* **EXERCISE GOAL**
From the Taskflow Agent overview below, reproduce word for word the passage that begins at "Instead of generating" and stops after "driven code analysis.".

* **PAGE EXCERPT**

The Security Lab Taskflow Agent is an MCP enabled multi-Agent framework.

The Taskflow Agent is built on top of the OpenAI Agents SDK.

While the Taskflow Agent does not integrate into the GitHub Doctom Copilot UX, it does operate using the Copilot API (CAPI) as its backend, similar to Copilot IDE extensions.

Core Concepts

The Taskflow Agent leverages a GitHub Workflow-esque YAML based grammar to perform a series of tasks using a set of Agents.

Its primary value proposition is as a CLI tool that allows users to quickly define and script Agentic workflows without having to write any code.

Agents are defined through personalities, that receive a task to complete given a set of tools.

Agents can cooperate to complete sequences of tasks through so-called taskflows.

You can find a detailed overview of the taskflow grammar here and example taskflows here.

Use Cases and Examples

The Seclab Taskflow Agent framework was primarily designed to fit the iterative feedback loop driven work involved in Agentic security research workflows and vulnerability triage tasks.

Its design philosophy is centered around the belief that a prompt level focus of capturing vulnerability patterns will greatly improve and scale security research results as frontier model capabilities evolve over time.

While the maintainer himself primarily uses this framework as a code auditing tool it also serves as a more generic swiss army knife for exploring Agentic workflows. For example, the GitHub Security Lab also uses this framework for automated code scanning alert triage.

The framework includes a CodeQL MCP server that can be used for Agentic code review, see the CVE-2023-2283 for an example of how to have an Agent review C code using a CodeQL database (demo video).

Instead of generating CodeQL queries itself, the CodeQL MCP Server is used to provide CodeQL-query based MCP tools that allow an Agent to navigate and explore code. It leverages templated CodeQL queries to provide targeted context for model driven code analysis.

Requirements

Python >= 3.9 or Docker

Configuration

Provide a GitHub token for an account that is entitled to use GitHub Copilot via the COPILOT_TOKEN environment variable. Further configuration is use case dependent, i.e. pending which MCP servers you'd like to use in your taskflows.

* **PROVIDED DATA**
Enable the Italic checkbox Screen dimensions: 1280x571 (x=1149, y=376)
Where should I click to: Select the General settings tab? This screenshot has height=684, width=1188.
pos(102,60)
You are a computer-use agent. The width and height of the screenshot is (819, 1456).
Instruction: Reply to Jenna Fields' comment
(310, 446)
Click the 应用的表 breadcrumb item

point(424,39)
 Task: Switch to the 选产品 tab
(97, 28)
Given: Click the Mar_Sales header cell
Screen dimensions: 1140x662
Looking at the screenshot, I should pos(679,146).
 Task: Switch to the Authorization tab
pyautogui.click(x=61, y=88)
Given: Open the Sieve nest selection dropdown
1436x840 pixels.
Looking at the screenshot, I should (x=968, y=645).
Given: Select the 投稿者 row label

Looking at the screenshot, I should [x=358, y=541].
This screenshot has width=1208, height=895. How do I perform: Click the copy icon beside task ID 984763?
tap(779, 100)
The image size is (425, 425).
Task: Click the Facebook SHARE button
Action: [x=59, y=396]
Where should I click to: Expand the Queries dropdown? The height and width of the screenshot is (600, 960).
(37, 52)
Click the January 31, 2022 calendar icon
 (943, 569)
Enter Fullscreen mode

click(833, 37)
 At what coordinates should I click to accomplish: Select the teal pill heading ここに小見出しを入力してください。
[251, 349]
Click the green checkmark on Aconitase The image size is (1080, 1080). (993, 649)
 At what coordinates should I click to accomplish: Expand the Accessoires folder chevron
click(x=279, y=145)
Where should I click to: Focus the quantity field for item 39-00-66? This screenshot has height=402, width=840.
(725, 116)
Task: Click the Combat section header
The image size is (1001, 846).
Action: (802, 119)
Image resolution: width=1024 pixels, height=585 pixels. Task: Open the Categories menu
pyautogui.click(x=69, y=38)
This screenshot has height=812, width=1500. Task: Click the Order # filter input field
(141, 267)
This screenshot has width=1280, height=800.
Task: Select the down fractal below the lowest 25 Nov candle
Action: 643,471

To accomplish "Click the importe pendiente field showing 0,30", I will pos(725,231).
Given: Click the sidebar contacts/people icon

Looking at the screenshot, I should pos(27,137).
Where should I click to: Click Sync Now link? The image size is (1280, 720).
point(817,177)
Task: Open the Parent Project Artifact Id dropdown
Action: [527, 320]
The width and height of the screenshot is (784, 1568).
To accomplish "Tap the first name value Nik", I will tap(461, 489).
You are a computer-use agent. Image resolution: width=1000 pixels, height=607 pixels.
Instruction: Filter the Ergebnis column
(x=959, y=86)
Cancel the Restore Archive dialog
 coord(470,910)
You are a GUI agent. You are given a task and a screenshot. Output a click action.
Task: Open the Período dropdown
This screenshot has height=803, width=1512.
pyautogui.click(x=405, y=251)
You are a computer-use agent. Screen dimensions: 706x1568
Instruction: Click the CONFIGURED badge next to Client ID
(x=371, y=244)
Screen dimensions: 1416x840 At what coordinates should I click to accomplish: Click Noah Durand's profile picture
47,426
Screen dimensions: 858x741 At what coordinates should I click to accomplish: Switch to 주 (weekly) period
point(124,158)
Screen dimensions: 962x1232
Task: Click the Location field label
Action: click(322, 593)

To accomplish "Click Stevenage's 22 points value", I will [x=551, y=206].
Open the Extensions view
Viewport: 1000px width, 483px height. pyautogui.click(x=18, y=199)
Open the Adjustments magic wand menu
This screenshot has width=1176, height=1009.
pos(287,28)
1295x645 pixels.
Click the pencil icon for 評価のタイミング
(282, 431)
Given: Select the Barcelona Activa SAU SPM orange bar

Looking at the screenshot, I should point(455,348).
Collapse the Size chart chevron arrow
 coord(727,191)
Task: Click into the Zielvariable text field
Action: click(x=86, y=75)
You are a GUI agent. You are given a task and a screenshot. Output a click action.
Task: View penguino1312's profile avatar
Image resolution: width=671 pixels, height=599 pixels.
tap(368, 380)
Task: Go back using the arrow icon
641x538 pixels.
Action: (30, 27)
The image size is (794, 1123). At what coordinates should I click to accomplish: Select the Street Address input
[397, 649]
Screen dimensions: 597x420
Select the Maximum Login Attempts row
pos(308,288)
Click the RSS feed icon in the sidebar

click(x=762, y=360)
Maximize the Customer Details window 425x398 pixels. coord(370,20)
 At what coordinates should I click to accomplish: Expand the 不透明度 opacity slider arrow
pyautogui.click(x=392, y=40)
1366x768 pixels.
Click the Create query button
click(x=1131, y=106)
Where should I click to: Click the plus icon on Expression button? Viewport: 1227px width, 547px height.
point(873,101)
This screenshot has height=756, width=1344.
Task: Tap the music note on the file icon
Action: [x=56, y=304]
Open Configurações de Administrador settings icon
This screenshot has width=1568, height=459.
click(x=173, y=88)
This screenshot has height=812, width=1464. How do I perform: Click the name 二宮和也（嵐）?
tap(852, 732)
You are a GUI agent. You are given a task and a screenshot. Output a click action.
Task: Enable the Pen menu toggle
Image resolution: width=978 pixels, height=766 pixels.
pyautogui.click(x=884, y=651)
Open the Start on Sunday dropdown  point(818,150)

* **EXERCISE RESULT**
Instead of generating CodeQL queries itself, the CodeQL MCP Server is used to provide CodeQL-query based MCP tools that allow an Agent to navigate and explore code. It leverages templated CodeQL queries to provide targeted context for model driven code analysis.